PROBLEM DESCRIPTION -> Your answer must be the lines from the top of the listing below through the line that holds "The image size is (1232, 770).", retyped exactly, with no pictures.

EXTRACTED INFORMATION ->
########
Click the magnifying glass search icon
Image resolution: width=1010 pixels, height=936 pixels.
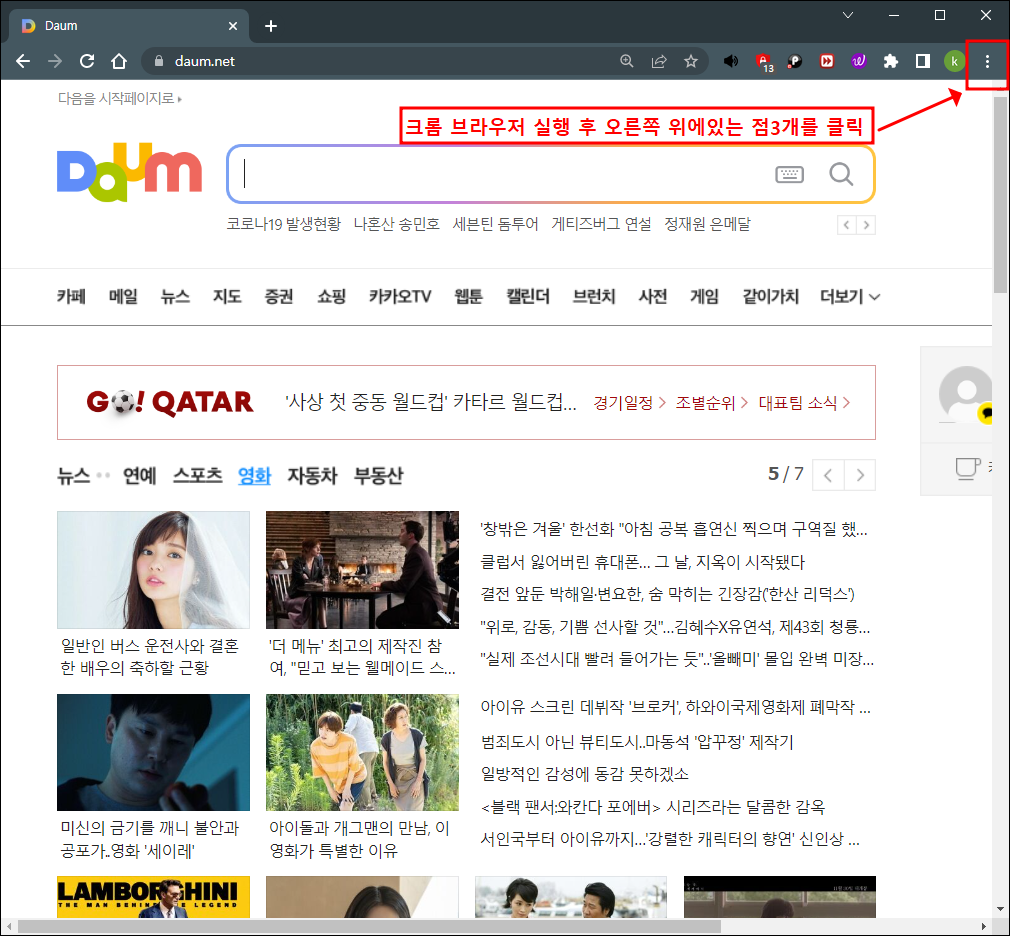pos(841,174)
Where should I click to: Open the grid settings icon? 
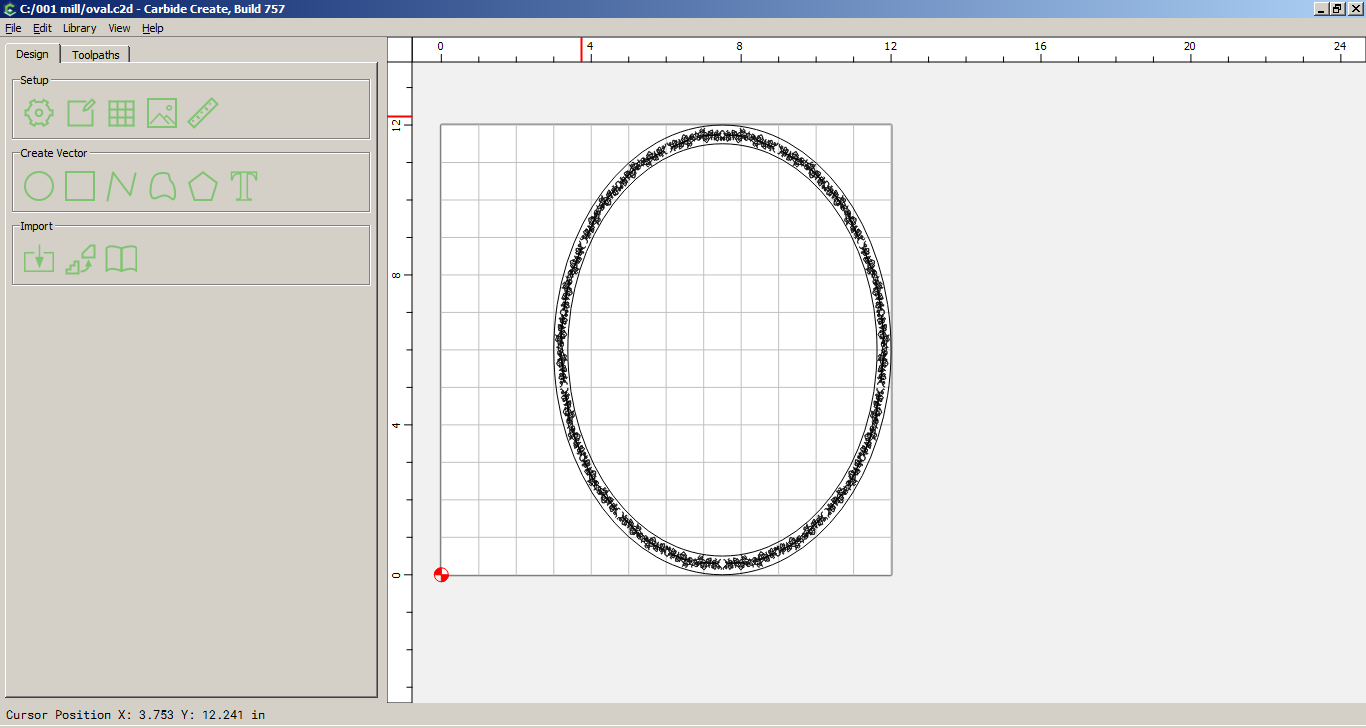(121, 113)
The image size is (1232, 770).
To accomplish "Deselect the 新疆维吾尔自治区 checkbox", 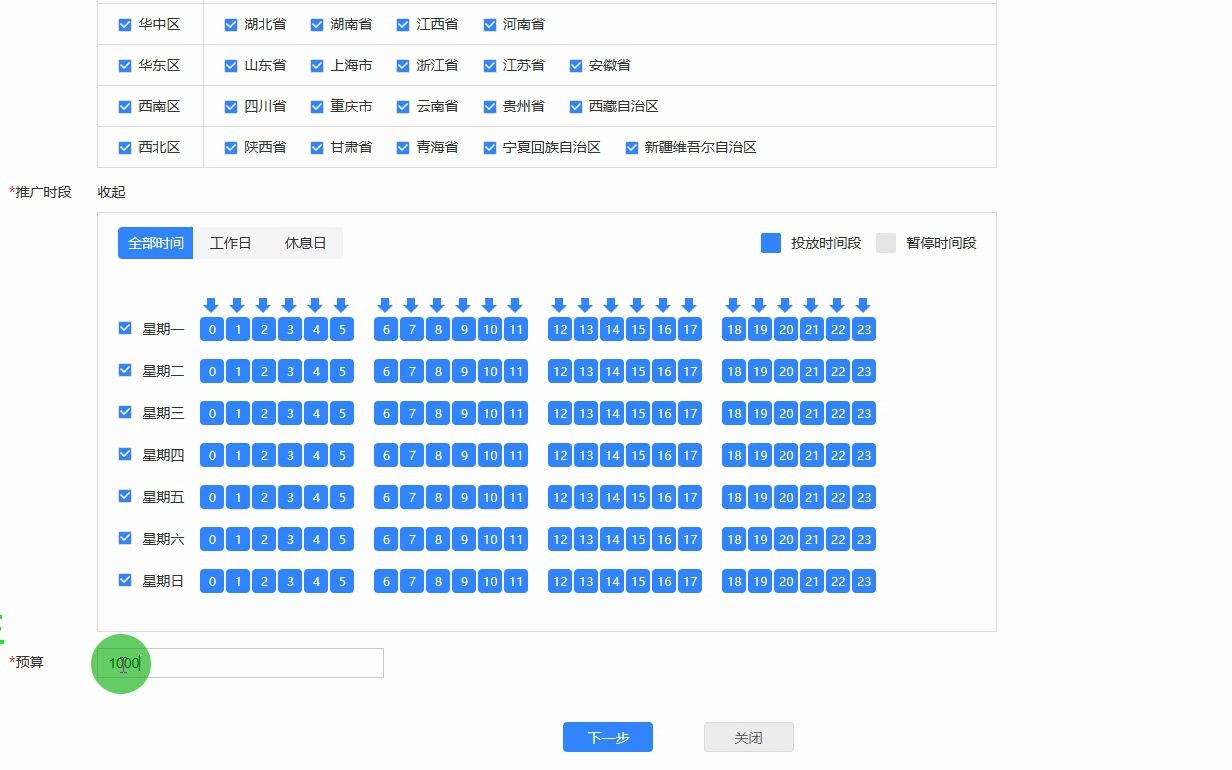I will pyautogui.click(x=632, y=148).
########
EXERCISE OUTPUT ->
Click the magnifying glass search icon
Image resolution: width=1010 pixels, height=936 pixels.
pos(841,174)
Where should I click to: Open the grid settings icon? 
(121, 113)
The image size is (1232, 770).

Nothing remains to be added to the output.